I don’t think it’s insensitive to share- no matter how small or large the struggle seems. In fact, I refuse to stop sharing my experiences because I believe the more we share the more we can help each other. The more we know about each other's dealings in life (big or small) the more we can help one another, help see a different point of view, and perhaps help someone process what they're going through.
That's why we share.
Postpartum is not perfect for anyone.
Some of us choose to talk about it more; more often and more realistically than others. We have to realize that by sharing however, we might hit that ONE nerve. That one thing that makes someone cry, yell, unfollow, secretly swear at you, or just stop communicating.

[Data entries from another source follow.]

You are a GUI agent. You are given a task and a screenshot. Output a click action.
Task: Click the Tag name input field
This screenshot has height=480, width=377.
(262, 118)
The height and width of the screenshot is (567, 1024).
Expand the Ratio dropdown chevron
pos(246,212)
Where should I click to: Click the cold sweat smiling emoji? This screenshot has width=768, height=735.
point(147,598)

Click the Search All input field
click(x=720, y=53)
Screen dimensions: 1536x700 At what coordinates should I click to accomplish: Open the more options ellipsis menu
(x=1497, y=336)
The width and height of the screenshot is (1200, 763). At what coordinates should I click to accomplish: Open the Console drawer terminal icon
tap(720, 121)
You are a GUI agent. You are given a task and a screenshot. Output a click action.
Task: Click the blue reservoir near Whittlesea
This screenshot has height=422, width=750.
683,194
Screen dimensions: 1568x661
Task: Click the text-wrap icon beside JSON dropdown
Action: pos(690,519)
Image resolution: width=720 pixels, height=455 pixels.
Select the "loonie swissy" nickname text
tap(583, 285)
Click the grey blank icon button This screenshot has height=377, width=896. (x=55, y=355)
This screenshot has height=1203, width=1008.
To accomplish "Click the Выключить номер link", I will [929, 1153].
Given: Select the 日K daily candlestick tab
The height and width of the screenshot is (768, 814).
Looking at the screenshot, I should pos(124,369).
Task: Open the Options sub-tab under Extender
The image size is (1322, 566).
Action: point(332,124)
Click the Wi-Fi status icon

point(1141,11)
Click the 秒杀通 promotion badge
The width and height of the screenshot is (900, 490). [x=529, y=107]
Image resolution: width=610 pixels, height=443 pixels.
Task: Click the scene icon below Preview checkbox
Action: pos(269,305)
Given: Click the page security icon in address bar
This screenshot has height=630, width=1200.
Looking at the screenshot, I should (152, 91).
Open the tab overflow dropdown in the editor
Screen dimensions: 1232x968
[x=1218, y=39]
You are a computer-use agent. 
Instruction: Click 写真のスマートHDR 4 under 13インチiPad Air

The topic of breastfeeding gives me a lump in my throat and fills my eyes with tears but I don't talk about that because it's hard to admit. I worked really hard to get through that period (and guess I still am) but giving up nursing was one of the hardest decisions I've made as a mom and that doesn't come without some lingering emotion.
So, we have to remember that our experiences are OUR experiences and even when we share them with good intention, with the want to help others we absolutely cannot feel what the person on the receiving end of that story will feel, how they will internalize it, or what emotions will be uncovered.
As moms, we HAVE got to give each other a bit of slack; not just because we’re all dealing with the same shit BUT BECAUSE there’s probably some other shit that we know nothing about. Because mamas, we can't possibly experience it ALL and we certainly can't ever feel what they've felt. I have no clue how it feels to have pelvic organ prolapse or birth trauma but I have a whole slew of other things that I've dealt with that you may not have.
Postpartum depression, postpartum anxiety, breast feeding trauma, birth trauma, lack of support, sleep deprivation, financial stress, changing roles, self-acceptance, physical changes, physiological changes, emotional stress... and a myriad of other postpartum issues can take their toll on ones emotional status.
Most of us have something.
And, we've experienced it in a way that nobody else will experience it.
Remember that mamas; before you pass judgement or make assumptions- that thing which you're judging could be that mama's ONE THING that causes a full fledged meltdown, and you have no clue what she's been through or how she's experienced it.